▶ The problem
Write out the lines from the one containing "I will 620,827." through the one containing "click(61, 16)", both included, reproducing each verbatim.

▶ Dataset rows
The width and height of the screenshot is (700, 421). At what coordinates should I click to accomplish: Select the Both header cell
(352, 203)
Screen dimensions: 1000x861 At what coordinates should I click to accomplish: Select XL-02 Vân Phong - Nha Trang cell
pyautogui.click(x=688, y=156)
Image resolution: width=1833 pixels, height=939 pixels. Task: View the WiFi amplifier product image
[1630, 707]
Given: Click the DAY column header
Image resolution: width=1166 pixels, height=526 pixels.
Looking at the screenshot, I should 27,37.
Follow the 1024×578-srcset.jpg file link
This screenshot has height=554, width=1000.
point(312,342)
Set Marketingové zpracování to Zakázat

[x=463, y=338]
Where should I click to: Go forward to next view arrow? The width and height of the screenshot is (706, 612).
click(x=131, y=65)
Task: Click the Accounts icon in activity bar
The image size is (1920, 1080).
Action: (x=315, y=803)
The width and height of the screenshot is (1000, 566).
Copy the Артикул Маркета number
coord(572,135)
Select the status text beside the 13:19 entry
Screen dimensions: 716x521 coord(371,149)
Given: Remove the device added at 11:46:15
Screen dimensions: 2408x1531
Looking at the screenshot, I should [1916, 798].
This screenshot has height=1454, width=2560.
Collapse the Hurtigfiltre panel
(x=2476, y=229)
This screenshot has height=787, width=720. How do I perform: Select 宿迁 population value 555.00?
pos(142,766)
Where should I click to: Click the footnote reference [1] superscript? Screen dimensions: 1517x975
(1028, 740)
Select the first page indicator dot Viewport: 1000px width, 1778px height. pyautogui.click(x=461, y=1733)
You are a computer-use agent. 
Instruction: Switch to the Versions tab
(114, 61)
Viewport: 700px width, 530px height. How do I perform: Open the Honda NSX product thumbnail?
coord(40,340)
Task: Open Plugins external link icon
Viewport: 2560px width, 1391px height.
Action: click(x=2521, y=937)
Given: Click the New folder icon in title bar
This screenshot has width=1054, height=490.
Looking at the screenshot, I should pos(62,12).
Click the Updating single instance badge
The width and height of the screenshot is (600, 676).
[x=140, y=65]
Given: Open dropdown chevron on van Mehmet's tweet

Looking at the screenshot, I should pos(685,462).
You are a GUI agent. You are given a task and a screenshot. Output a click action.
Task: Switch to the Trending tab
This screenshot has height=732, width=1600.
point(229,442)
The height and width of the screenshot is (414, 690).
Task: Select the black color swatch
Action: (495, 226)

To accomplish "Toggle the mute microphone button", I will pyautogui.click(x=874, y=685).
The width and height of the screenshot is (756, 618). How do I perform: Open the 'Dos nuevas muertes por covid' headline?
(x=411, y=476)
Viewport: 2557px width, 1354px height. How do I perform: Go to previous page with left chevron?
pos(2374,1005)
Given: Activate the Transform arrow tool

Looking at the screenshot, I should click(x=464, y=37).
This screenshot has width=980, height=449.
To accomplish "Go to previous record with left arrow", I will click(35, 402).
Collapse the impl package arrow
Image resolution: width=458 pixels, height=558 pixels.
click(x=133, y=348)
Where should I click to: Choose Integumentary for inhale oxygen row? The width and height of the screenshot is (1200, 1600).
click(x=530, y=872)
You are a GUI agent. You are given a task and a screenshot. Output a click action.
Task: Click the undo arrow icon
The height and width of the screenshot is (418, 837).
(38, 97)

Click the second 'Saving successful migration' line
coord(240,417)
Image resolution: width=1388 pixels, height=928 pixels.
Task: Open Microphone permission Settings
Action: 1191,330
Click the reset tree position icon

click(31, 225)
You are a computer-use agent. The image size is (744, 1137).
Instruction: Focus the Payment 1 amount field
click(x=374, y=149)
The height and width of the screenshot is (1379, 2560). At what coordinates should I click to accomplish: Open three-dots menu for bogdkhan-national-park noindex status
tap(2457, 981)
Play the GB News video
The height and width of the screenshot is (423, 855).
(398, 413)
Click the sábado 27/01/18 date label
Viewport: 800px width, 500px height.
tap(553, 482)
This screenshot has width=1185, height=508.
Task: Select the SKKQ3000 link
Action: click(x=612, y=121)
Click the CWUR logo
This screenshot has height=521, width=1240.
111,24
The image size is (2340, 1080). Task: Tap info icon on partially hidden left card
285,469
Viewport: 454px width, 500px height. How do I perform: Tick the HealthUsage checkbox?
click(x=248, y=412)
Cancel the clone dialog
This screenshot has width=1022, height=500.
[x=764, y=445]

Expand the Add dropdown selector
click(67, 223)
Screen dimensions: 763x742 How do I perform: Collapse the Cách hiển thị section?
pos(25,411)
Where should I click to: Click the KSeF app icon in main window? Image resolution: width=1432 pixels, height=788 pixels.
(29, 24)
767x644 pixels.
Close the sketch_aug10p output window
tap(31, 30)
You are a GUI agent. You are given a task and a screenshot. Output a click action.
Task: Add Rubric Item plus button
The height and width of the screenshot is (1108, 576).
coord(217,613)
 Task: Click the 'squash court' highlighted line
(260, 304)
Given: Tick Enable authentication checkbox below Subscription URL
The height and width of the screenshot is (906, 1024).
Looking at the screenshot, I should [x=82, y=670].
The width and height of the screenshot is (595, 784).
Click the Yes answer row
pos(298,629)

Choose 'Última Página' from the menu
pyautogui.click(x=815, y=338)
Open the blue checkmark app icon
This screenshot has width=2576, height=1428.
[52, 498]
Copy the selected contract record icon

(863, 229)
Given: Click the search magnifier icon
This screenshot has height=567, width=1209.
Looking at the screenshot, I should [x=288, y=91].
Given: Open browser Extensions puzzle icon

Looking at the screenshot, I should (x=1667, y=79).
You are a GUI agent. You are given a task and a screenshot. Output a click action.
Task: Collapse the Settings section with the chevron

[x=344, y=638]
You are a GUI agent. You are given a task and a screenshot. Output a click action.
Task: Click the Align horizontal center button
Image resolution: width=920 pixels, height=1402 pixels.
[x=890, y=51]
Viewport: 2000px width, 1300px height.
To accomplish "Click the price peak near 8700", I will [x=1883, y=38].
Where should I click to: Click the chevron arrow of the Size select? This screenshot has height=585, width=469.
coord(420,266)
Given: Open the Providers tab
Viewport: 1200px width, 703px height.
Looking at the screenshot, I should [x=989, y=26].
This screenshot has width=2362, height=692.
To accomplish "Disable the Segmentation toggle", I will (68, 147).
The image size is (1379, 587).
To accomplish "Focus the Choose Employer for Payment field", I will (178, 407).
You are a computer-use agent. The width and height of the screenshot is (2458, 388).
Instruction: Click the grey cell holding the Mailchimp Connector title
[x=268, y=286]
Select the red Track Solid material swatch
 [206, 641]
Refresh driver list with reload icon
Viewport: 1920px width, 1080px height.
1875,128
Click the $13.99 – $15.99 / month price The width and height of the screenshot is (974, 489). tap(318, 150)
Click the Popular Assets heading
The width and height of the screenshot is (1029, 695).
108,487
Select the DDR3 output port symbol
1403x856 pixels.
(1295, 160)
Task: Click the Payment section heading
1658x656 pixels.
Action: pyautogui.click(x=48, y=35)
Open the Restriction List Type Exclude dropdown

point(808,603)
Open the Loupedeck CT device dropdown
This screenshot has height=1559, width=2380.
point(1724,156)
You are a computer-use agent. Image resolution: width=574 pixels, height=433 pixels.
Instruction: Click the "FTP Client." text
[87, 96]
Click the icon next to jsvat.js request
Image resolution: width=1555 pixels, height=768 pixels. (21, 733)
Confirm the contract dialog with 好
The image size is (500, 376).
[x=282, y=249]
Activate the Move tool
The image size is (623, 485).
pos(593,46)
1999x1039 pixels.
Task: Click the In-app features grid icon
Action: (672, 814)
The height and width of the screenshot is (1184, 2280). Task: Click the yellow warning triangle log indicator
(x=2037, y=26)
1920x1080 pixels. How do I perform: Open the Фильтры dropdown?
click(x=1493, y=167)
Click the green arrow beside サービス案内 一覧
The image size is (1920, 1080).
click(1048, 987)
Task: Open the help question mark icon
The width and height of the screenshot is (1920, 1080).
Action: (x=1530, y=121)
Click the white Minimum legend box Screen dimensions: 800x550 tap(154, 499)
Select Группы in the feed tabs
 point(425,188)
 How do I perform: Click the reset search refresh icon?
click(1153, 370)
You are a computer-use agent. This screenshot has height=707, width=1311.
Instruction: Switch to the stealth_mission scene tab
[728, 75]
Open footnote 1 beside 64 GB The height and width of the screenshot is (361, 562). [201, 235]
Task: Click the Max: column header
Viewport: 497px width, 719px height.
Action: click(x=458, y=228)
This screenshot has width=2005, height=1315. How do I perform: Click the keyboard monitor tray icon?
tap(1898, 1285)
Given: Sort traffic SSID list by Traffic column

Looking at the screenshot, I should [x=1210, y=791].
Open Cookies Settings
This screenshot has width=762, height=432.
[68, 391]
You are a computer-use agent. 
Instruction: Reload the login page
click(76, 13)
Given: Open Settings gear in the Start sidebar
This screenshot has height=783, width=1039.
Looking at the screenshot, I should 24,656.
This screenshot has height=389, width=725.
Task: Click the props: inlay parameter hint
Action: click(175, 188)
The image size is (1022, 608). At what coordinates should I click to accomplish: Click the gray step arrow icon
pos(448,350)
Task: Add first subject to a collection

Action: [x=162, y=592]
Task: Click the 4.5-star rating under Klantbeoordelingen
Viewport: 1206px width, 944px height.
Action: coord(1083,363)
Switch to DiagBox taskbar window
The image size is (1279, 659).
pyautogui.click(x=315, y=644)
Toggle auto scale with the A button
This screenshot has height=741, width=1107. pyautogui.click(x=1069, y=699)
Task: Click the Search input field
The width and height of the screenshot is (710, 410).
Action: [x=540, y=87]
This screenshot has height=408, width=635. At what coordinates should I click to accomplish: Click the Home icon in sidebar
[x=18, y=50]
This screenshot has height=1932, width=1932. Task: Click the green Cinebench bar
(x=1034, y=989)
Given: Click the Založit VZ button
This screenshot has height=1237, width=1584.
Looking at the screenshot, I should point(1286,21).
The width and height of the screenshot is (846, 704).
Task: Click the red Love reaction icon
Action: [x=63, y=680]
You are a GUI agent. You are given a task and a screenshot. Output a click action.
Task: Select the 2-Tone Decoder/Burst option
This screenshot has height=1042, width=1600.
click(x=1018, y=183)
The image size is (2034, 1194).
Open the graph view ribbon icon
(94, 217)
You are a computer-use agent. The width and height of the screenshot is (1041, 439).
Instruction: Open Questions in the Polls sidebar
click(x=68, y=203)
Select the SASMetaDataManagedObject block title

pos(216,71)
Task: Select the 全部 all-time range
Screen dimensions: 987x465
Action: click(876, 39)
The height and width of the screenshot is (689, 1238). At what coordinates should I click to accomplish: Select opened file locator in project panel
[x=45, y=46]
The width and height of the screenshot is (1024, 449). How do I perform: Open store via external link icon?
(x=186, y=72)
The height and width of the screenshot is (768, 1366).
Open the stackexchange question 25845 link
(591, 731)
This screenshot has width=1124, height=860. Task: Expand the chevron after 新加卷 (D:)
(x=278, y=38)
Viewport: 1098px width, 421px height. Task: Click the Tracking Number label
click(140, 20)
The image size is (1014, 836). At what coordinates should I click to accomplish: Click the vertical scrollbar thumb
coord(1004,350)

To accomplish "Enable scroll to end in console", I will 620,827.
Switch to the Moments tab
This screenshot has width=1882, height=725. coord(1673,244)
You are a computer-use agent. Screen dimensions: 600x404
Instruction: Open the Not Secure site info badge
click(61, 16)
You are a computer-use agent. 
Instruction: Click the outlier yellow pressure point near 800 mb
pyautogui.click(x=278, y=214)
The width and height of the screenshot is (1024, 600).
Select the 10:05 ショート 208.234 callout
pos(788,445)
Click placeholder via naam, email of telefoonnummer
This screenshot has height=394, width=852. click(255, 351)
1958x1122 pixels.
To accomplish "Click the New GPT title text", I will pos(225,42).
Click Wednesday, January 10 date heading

▶ Right answer
To accomplish "Enable scroll to end in console", I will 620,827.
Switch to the Moments tab
This screenshot has width=1882, height=725. coord(1673,244)
You are a computer-use agent. Screen dimensions: 600x404
Instruction: Open the Not Secure site info badge
click(61, 16)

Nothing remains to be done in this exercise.